Native Lands works to protect biological and cultural diversity throughout the world, with a strong focus on Latin America. We do this by assisting indigenous peoples to carry out their agendas for the preservation of their natural and cultural heritage. Through a combined program of applied research, training, and mapping, Native Lands seeks to:
· strengthen the capacity of indigenous peoples to organize themselves to protect their lands, sustainably manage and conserve their natural resources, and strengthen their cultures;
· encourage communication and the formation of collaborative relationships among indigenous peoples, governments, and conservation and development organizations for the co-management of natural areas and the preservation of indigenous cultures;
· link indigenous peoples with the technical, legal, and financial resources they need to carry out these programs; and
· assist in the creation of policies that foster self-determination among indigenous peoples.
Native Lands was founded in the late 1980s as the Central America Program of Cultural Survival, an indigenous rights organization based in Cambridge, Massachusetts.

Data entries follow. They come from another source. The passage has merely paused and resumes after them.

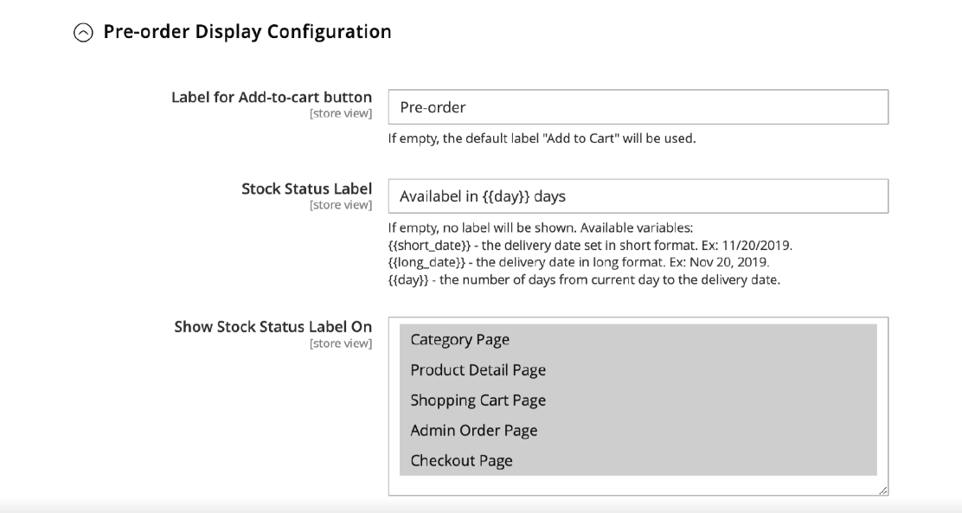Select Category Page in the status label list
962x513 pixels.
pyautogui.click(x=460, y=340)
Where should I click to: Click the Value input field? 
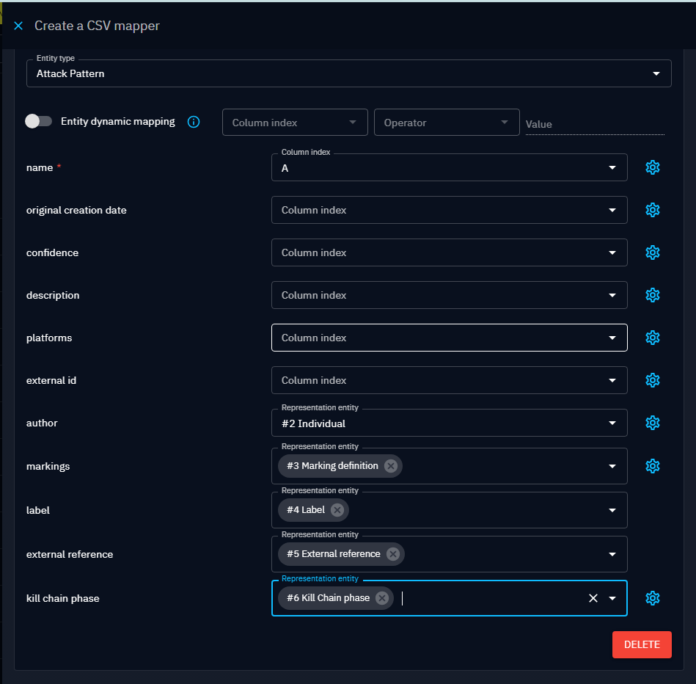[594, 124]
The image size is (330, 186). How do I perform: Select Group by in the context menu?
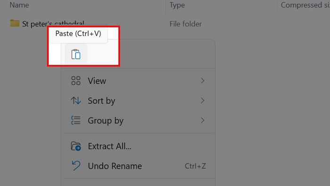(139, 120)
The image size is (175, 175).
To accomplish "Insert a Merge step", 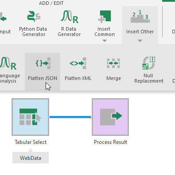I will [x=113, y=72].
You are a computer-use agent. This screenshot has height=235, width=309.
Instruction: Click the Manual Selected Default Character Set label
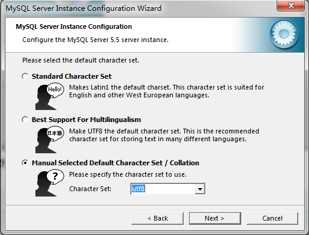(x=115, y=163)
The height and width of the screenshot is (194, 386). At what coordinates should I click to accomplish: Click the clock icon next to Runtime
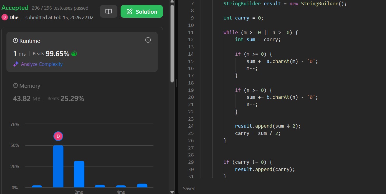(x=15, y=41)
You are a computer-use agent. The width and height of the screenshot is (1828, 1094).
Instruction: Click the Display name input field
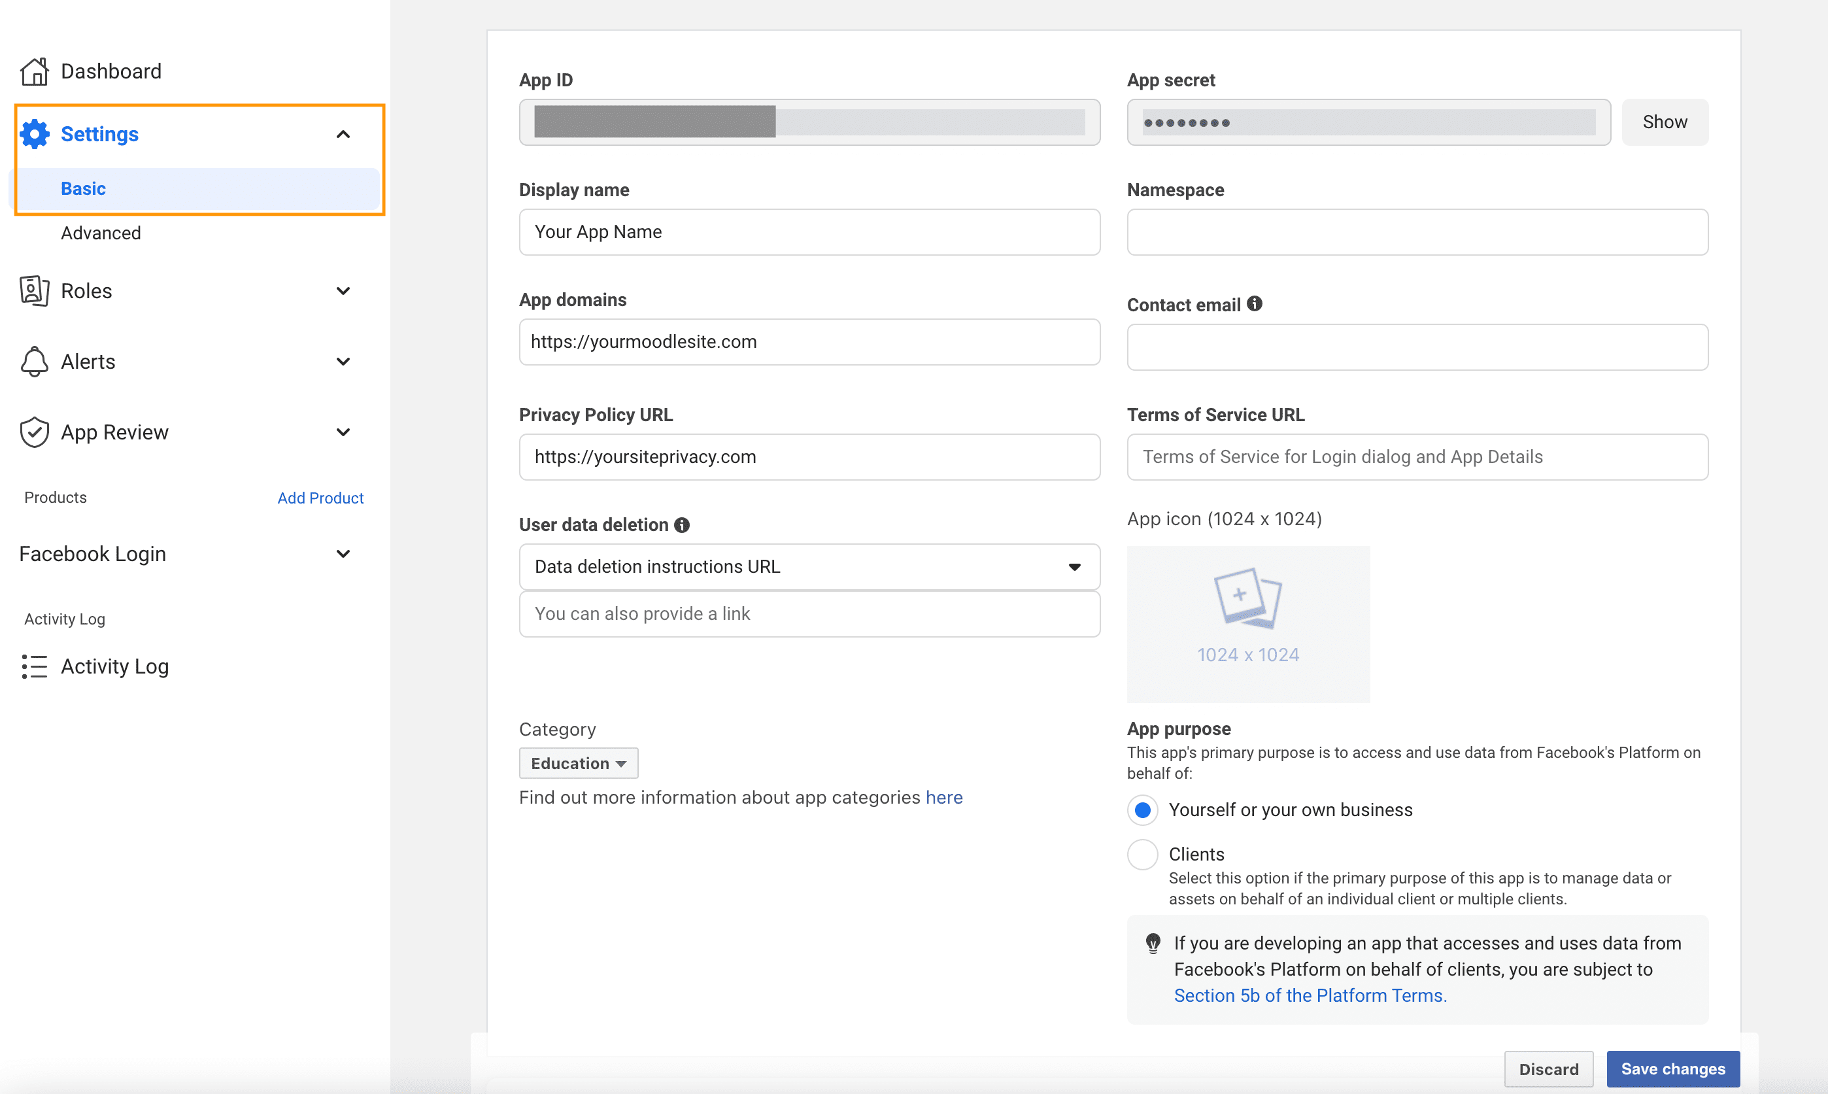[x=809, y=231]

Initially, our program consisted of a small grants fund to support the activities of local groups, with emphasis on territorial defense and the management of natural resources. We spent considerable time in the field during this period, visiting communities and talking with people about their problems and aspirations. This was a valuable learning experience that served as a sound foundation upon which our program developed over the next decade. In the early 1990s, we became an independent non-profit organization, the Center for the Support of Native Lands.
In 1992, Native Lands undertook two cartography projects that marked an important step forward in our work with indigenous peoples. The first was a collaborative venture with the National Geographic Society on a bilingual Spanish-English map titled The Coexistence of Indigenous Peoples and the Natural Environment in Central America. Published as an insert in the journal Research & Exploration, it was widely distributed and had a powerful impact in both the indigenous and environmental sectors in the region.

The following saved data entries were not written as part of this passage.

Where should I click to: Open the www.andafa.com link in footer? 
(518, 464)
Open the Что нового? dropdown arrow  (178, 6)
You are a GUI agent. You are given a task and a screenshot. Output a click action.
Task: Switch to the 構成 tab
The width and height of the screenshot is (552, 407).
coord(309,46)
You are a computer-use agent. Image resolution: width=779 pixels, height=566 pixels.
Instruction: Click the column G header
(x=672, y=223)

This map was followed 10 years later with a second map, Indigenous Peoples and Natural Ecosystems in Central America and Southern Mexico, again done in collaboration with National Geographic. Also bilingual Spanish-English, it encompassed the entire Maya region, including southern Mexico, and included both terrestrial and marine ecosystems. It was distributed as an insert in the February 2003 issue of National Geographic en Español throughout Central America and Mexico.
The second cartography project was a participatory mapping effort with five ethnic groups in the Honduran Mosquitia, the most remote – and heavily forested – region of that country. Carried out with two local organizations – MOPAWI and MASTA – the project documented the land use areas of more than 170 communities and served to halt foreign timber concessions and colonization programs and lay the groundwork for indigenous claims for land rights. This was the first of a series of similar projects with indigenous groups in Latin America – Panama, Bolivia, Brazil, Suriname, Guatemala, and Nicaragua – and later in the West African Republic of Cameroon, Indonesia (West Papua), and Papua New Guinea. The objectives of these projects have been to claim and defend traditional territories, strengthen political organization, to document cultural histories, and to better manage natural resources.
A narrative account of our earliest mapping projects in Honduras, Panama, and Bolivia can be found in Indigenous Landscapes: A Study in Ethnocartography by Mac Chapin & Bill Threlkeld (2001). This book also contains a description of the methodology that Native Lands has been developing for mapping indigenous lands. We also became involved in the collaborative organization of conferences, workshops, and technical exchanges during the 1990s. In 1996 we joined with two Honduran organizations -MOPAWI & MASTA – to organize The First Indigenous Conference on Land, Environment, and Culture in Central America, and this was followed by a series of regional workshops on indigenous territories, sustainable development, protected areas, and cultural identity. In 1999 we collaborated with two Salvadorean organizations – CCNIS & the Jefatura de Asuntos Indígenas of the Ministry of Education – to hold The Second indigenous Conference on Land, Environment, and Culture in Central America and Southern Mexico.
Our current program features our community mapping work, with on-going projects in Papua New Guinea (with the Woodland Park Zoo in Seattle, Washington, and the PNG University of Technology) and West Papua (with the Department for International Development – DFID). We are also in the process of writing a guidebook for the mapping work and expect to have this finished by the end of 2006.
Native Lands’ major task this year is an in-depth study of the relations between donor agencies and indigenous organizations, with a focus on Latin America. It is a collaborative effort with First Peoples Worldwide (FPW) and Oxfam America. It aims to understand the dynamics of this complex – and difficult – relationship and emerge with recommendations on how it may be improved.